Transcribe to a specific output path:

```bash
subtatix input.mp4 --output some-path/some-file-name
```

`--output` is a base path, not a full `.srt` filename. This writes `some-path/some-file-name.srt`. If you also translate to Spanish, it writes `some-path/some-file-name.es.srt`.

Set the source language explicitly:

```bash
subtatix input.mp4 --source-language en
```

Translate after transcription:

```bash
subtatix input.mp4 --to es
```

This writes both the original transcription SRT and the translated SRT by default.

If CUDA runs out of memory on larger files, reduce the batch size or force CPU mode:

```bash
subtatix input.mp4 --batch-size 4
subtatix input.mp4 --device cpu
```

To discard the original transcription and only keep the translated output:

```bash
subtatix input.mp4 --to es --discard-transcription
```

Passing an `--output` value that ends in `.srt` is rejected. Use a base path such as `--output subtitles` instead.

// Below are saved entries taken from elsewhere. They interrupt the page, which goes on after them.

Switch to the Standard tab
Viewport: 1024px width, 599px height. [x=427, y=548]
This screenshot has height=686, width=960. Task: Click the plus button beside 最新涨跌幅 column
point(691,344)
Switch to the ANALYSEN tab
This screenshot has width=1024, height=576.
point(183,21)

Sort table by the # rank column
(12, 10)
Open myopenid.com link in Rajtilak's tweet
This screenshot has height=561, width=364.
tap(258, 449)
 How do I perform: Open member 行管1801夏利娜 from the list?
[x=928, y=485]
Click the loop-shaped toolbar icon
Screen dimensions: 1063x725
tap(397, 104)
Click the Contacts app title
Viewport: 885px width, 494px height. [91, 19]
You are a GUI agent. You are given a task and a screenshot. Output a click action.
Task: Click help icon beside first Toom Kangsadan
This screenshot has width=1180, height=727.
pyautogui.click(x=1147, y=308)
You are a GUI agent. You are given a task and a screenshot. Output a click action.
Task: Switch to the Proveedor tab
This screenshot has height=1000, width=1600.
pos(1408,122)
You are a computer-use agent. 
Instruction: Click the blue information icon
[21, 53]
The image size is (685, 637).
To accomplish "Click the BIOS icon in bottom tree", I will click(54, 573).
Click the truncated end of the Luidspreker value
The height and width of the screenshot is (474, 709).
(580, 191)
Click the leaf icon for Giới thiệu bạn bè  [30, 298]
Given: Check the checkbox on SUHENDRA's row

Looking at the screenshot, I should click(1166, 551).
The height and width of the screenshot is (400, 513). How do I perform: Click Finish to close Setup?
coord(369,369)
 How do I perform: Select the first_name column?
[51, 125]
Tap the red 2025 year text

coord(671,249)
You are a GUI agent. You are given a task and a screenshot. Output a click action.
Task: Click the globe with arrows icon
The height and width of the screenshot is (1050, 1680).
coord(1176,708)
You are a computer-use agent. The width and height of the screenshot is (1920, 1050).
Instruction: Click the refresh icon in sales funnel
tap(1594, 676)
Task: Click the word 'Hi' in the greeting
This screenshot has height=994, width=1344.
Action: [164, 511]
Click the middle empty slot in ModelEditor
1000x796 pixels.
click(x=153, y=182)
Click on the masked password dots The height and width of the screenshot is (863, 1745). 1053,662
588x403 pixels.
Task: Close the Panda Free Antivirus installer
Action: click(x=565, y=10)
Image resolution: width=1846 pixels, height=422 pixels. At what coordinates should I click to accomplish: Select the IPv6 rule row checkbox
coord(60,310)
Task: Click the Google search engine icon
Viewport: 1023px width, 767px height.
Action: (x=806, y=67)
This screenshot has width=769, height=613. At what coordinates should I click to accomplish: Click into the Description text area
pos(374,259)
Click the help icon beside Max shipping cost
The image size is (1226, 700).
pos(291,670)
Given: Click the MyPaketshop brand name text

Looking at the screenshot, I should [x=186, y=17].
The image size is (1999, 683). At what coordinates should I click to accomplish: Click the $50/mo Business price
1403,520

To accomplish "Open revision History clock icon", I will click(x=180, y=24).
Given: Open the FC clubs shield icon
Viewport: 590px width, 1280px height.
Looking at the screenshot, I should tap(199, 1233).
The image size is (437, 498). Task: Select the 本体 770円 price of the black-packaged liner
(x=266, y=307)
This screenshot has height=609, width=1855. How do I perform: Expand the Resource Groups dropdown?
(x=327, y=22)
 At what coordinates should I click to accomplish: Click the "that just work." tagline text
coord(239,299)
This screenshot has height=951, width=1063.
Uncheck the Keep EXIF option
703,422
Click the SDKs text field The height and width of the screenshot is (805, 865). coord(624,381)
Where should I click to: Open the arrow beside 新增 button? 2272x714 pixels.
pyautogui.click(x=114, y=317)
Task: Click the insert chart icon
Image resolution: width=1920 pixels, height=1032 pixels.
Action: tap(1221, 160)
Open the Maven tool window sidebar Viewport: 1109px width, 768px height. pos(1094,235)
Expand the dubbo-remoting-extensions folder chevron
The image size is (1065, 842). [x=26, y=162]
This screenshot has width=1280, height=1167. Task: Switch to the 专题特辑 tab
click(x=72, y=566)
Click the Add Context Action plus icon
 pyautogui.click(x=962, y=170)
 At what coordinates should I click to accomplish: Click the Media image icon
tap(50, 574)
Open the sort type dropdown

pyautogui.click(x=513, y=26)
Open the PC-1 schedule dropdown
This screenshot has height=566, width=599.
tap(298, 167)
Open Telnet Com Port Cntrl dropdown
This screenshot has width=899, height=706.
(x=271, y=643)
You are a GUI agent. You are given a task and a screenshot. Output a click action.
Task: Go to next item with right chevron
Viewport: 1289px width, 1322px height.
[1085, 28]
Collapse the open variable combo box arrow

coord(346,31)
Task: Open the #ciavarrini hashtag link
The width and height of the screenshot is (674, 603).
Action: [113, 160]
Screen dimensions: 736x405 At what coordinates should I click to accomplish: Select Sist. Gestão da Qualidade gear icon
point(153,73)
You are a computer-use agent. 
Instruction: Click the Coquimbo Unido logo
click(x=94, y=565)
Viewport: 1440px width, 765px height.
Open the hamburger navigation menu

List supported language codes:

```bash
subtatix --list-languages
subtatix --list-target-languages
```

## Models

By default, transcription uses WhisperX with the Whisper model `large-v2`. This is a good general default when you want higher transcription quality and aligned subtitle timings, but it is heavier and slower than smaller Whisper models.

Translation uses `facebook/nllb-200-1.3B`. The CLI accepts simple target codes such as `en`, `es`, `fr`, `de`, `pt`, `ja`, `ko`, `zh`, and also raw NLLB codes such as `spa_Latn`.

Other model options can also be used:

- For transcription, you can pass another Whisper model with `--model`, such as `small`, `medium`, or `large-v3`, depending on your speed and accuracy needs.
- For translation, the code currently defaults to the NLLB model above, but the translation layer is built around Hugging Face seq2seq models and could be adapted to use a different multilingual translation model if needed.